I read a DWP report a couple of years ago on claimants of both DLA and IB which said that 61% of people claiming both DLA and IB and 60% claiming IB had no qualifications at all, and only 2% of either group had a degree. I suspect the figures for people who are unemployed are similar. We know that 16% of schoolchildren go to secondary school without having achieved Level 4 in reading and 25% in writing, which basically means they are functionally (if not entirely) illiterate. Is it any surprise that children who start secondary school unable to read and write don't miraculously catch up over the next 5 years and go on to fail their GCSEs, if they can even be bothered to take them in the first place? I love languages, and think all children should learn another language, but even a languages nut like me can see that trying to start teaching children French in secondary school when they can barely read and write English is a waste of time. That time could be better spent on remedial tutoring in basic literacy. I'm aware I'm entirely overlooking numeracy here, which I do believe is important, but perhaps I'm blinkered by the fact that I learned to read before the age of my earliest memories, so I cannot ever remember not being able to read. My two-room flat contains over 500 books (we counted), not including e-books and PDF copies and my OU materials. Being illiterate feels almost unimaginable, and I have no idea how someone who cannot read can function in the UK, let alone get a job.

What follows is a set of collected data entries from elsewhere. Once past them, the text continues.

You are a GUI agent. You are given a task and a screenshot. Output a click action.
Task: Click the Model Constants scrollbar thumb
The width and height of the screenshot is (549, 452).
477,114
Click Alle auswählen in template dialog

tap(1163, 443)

The problem is that education is not an overnight solution, and we really need some interim measures right now. I don't have the short-term solutions, and I wish I did. Here's a starter for ten: rather than using JSA claimants as free labour in Tesco we could say that in order to claim JSA you have to have GCSE English and Maths or an equivalent qualification in basic literacy and numeracy. If you don't, you have to enrol on a course - part of the Jobcentre's remit is to help you find one - and if you don't show up you lose your benefits (attendance can be taken quite easily). Being able to read and write will improve someone's job prospects far more than a few weeks stacking shelves at a company that obviously has no intention of employing you on a paid basis at the end of it, even if they are made to give you an interview - why would they do that if they can just ring up the Jobcentre and get sent more free workers when your 8 weeks are up?
There you go, I thought of that in 15 minutes. Apparently jobseekers are only good for 8 weeks of work, whereas disabled people can work for free forever - it says this work could include "public bodies", so how about I apply for a position helping Michael Gove sort out the education system? I'll work for ESA plus coffee. I suppose there is a time limit really, as contribution-based ESA is time-limited to one year, so after that Dorothy's minimum wage job will mean I get squat, but then I guess if you're booted off ESA you can't be made to work for free - unless you then sign on, but then only for 8 weeks at a time. Swings and roundabouts.
12% of adults with
HFA/Aspergers are in full-time employment. Only 20% of people with a
severe mental illness (e.g. bipolar disorder, schizophrenia, psychotic
depression) are employed at all. Let's face it, who the fuck is going to employ me? And to bring us back to the original topic...in the USA, no job = no healthcare. I could never afford to move to America even if I wanted to because my medications would cost me thousands of dollars a month and I would stand no chance of ever getting health insurance because of my pre-existing conditions. In the UK I can at least get the medications that go a considerable way to keeping me alive.